Showpiece legislation designed more to make a point than anything else is a part of every parliamentary body, and in the U.S. it has always been a bipartisan form of mischief — even if in the 112th and current 113th Congresses, the Republicans have been guiltier than the Dems. Both parties learned a powerful lesson in the uses of legislative vaporware 20 years ago, with the Republicans’ sweep of the House and Senate in the 1994 midterms.
The GOP surfed to power that year thanks in part to New Gingrich’s and Dick Armey’s celebrated Contract With America, an ingenious campaign gimmick that promised House action within 100 days of a Republican takeover on 10 bills dear to party stalwarts, including a balanced budget amendment, term limits, and capital-gains tax cuts. Every one of the proposals did come to a vote and cleared the House. And virtually none of them went anywhere — nor were they expected to, given a balky Senate and a Democratic president with a veto pen. But the strategy worked — at least insofar as shifting the balance of power in Washington — and that did not go unnoticed by strategists in either party.

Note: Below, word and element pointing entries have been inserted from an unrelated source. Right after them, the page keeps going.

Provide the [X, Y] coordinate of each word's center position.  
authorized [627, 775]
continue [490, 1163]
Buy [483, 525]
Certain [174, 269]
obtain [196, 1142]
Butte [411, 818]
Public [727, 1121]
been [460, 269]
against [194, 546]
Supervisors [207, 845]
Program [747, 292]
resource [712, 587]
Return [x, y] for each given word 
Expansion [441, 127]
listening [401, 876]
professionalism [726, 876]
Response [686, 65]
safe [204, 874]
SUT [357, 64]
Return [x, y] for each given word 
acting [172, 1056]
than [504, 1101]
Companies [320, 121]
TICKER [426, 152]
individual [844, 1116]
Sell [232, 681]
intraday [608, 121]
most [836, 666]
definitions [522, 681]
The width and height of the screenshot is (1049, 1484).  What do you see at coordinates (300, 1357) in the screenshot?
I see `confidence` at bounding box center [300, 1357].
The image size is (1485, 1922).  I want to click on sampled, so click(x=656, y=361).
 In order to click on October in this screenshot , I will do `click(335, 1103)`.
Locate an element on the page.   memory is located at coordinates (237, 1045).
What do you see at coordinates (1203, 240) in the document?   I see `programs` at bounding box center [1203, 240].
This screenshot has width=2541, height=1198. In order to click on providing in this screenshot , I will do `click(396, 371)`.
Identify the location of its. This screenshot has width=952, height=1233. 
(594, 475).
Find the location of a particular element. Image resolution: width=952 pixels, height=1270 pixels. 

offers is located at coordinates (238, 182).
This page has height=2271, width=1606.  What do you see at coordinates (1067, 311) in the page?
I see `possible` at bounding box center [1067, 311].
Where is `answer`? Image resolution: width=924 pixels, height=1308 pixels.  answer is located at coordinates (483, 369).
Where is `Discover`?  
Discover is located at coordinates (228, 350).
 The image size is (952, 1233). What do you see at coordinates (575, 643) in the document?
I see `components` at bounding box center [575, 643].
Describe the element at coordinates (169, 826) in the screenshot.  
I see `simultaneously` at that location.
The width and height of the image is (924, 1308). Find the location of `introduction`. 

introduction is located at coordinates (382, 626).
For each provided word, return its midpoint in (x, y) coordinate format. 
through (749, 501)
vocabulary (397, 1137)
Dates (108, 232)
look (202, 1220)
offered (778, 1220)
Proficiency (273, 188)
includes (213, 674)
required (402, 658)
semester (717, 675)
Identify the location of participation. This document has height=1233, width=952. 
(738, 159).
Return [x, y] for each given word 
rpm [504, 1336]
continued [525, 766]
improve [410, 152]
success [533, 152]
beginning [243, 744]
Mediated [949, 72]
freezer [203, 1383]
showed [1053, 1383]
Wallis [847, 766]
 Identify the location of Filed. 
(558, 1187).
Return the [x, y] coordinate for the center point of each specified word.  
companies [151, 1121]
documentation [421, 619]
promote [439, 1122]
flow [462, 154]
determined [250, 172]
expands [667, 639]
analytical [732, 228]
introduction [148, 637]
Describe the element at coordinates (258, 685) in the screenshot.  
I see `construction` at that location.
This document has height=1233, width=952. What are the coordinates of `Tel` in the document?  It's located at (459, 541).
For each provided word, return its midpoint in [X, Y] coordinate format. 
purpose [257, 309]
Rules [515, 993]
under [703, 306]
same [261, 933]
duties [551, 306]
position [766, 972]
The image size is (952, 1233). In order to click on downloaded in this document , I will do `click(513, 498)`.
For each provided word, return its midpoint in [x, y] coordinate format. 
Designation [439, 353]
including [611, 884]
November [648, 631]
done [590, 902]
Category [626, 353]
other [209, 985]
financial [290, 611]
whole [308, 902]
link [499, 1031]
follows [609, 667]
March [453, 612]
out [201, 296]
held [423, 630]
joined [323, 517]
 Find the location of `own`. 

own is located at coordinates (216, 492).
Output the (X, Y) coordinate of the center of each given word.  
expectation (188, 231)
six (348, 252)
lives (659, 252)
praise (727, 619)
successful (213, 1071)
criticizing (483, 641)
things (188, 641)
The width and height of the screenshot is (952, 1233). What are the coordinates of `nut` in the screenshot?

Nobody at this point expects a return to the dew-kissed days of Ronnie and Tip and Lyndon and Everett, when politicians would maul one another for show, then quietly worked out deals for real. Even then, members of both parties would often take care to describe their bills humbly, hedging with the conditional would. But the will was usually implicit, because passing legislation was what they’d been sent to Washington to do.
That, however, no longer seems possible. The members of the current Congress are increasingly content to produce only hollow bills that benefit no one but themselves—and why not? It’s easy, it costs nothing, and it gets them re-elected. Voters — eventually — will catch wise and punish them for that behavior. History, surely, will pillory them for it — and on that last point, there is nothing conditional at all.